Your objective:
Return the rows below word for word, starting at the first row and ending at the line that contains "Action: [175, 54]", including that line. Leave the pictures out of your answer.

::::::

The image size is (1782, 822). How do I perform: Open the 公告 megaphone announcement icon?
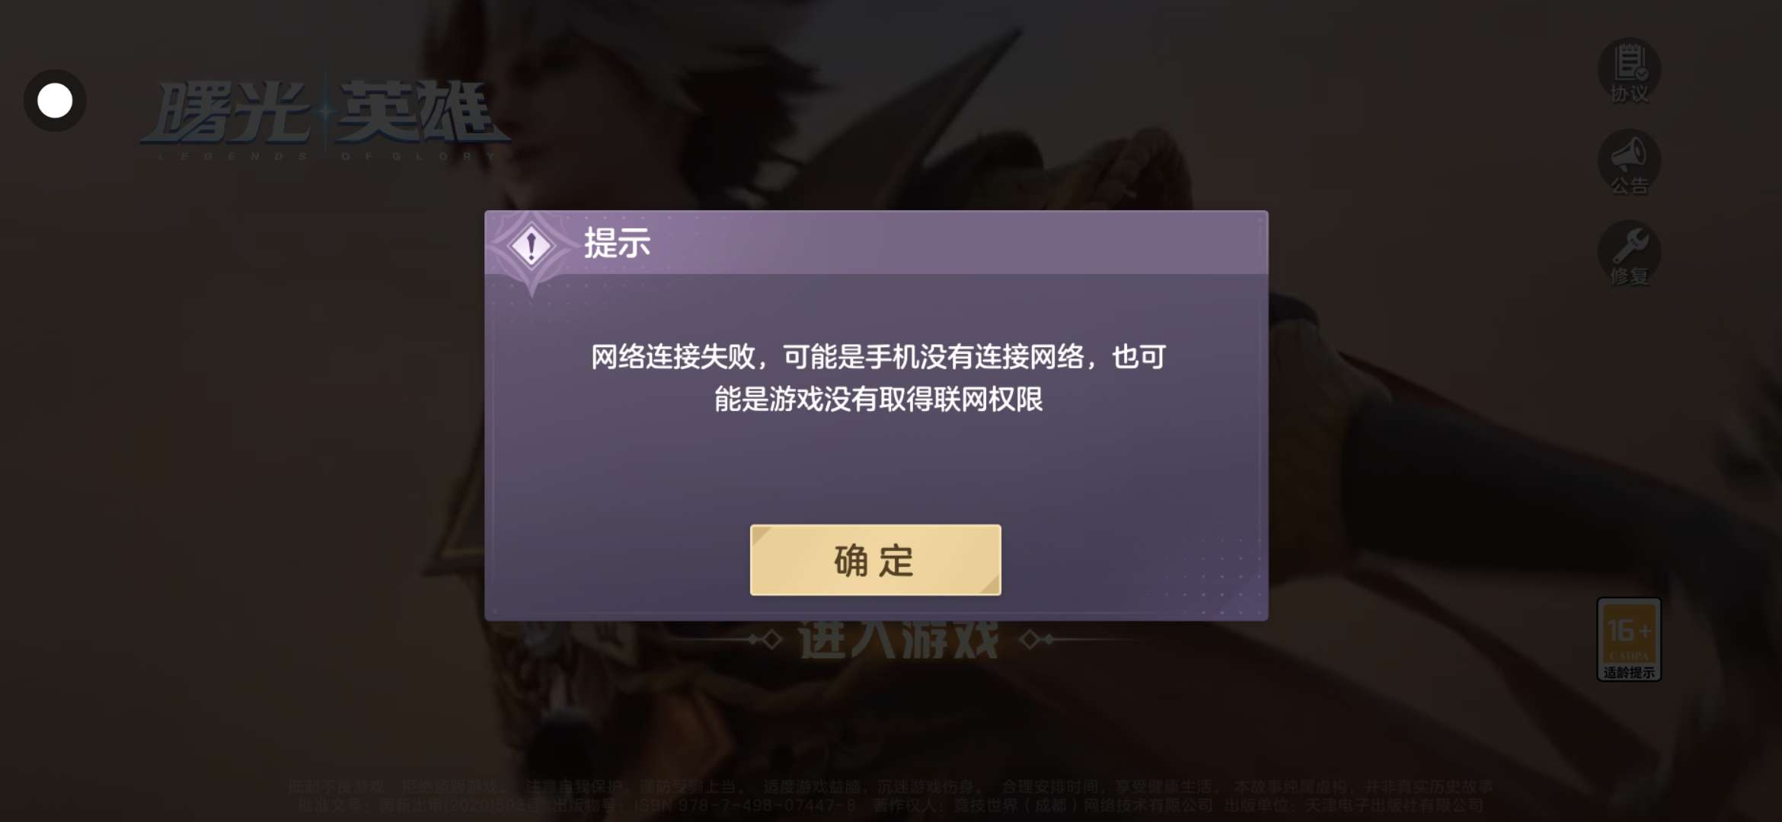tap(1629, 162)
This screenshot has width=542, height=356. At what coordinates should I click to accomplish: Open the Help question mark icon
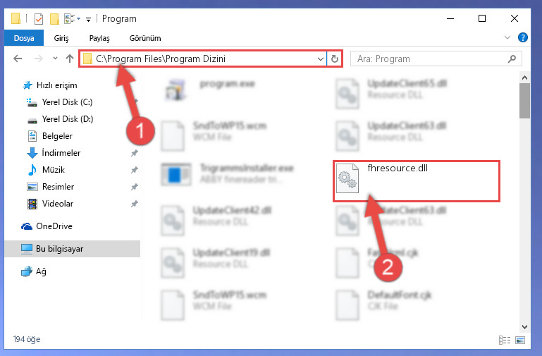point(523,37)
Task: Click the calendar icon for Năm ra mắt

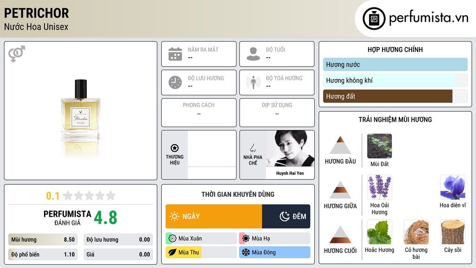Action: [175, 54]
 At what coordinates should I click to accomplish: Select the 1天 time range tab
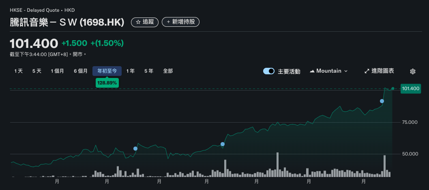(x=18, y=71)
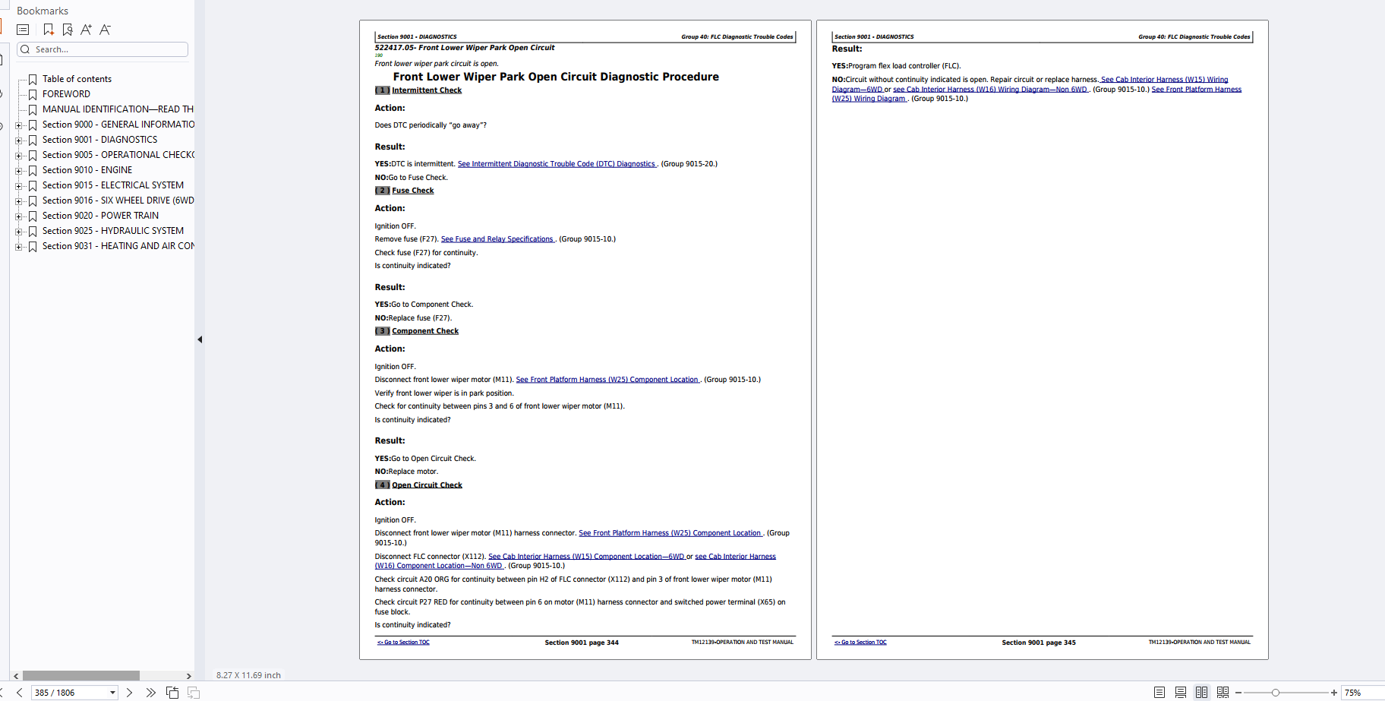Open the Table of contents bookmark
The height and width of the screenshot is (701, 1385).
point(77,79)
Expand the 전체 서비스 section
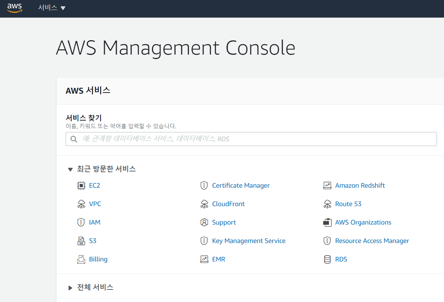 (70, 288)
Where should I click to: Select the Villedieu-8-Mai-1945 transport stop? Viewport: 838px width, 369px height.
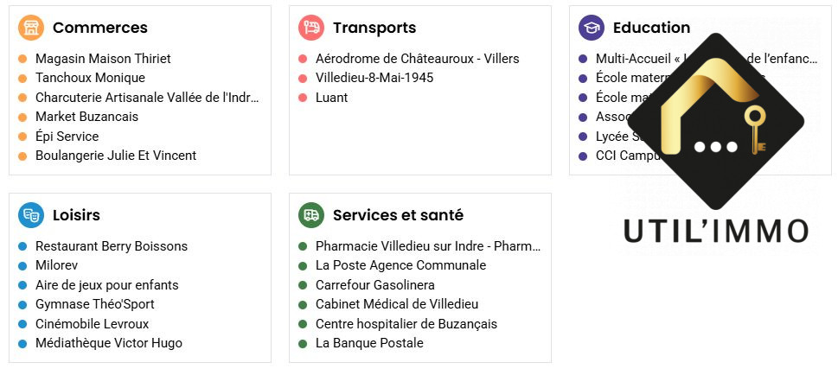click(374, 78)
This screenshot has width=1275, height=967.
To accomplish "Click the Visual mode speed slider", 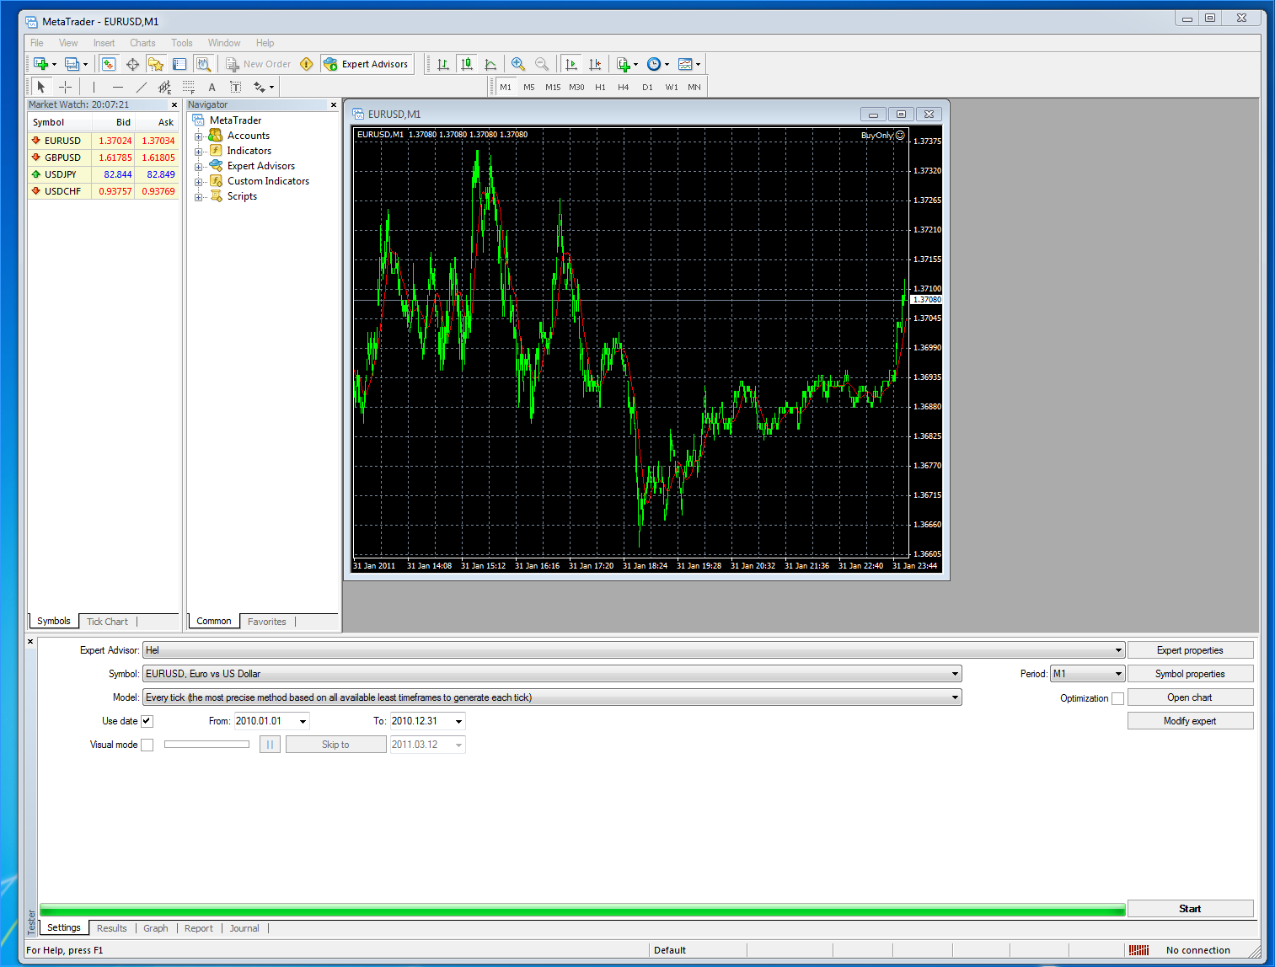I will pos(206,745).
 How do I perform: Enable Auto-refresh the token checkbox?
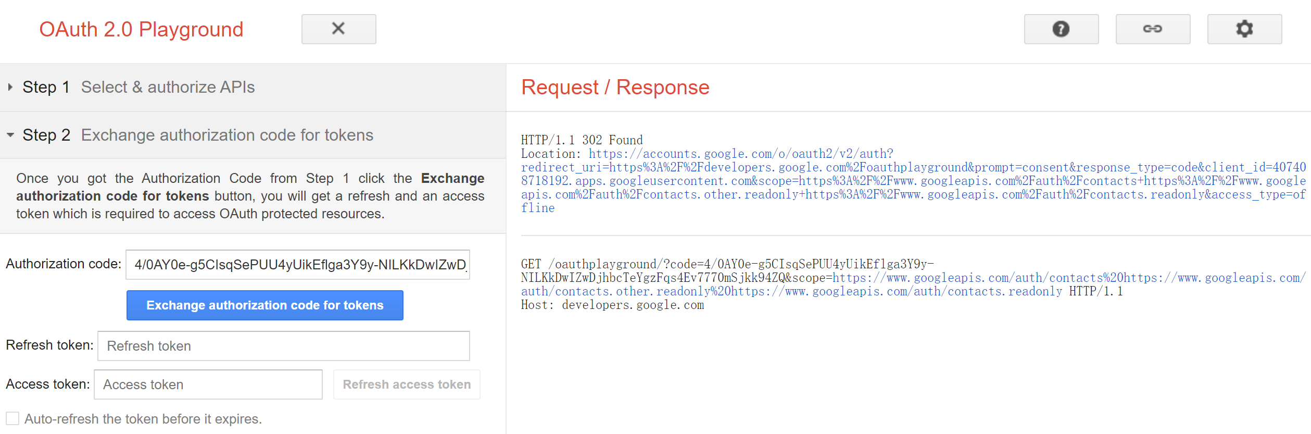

::::::

Correct response:
The image size is (1782, 822). How do I perform: Open the 公告 megaphone announcement icon?
tap(1629, 162)
This screenshot has width=542, height=356. At what coordinates should I click to accomplish: Open the Help question mark icon
point(523,37)
Task: Click the calendar icon for Năm ra mắt

Action: [175, 54]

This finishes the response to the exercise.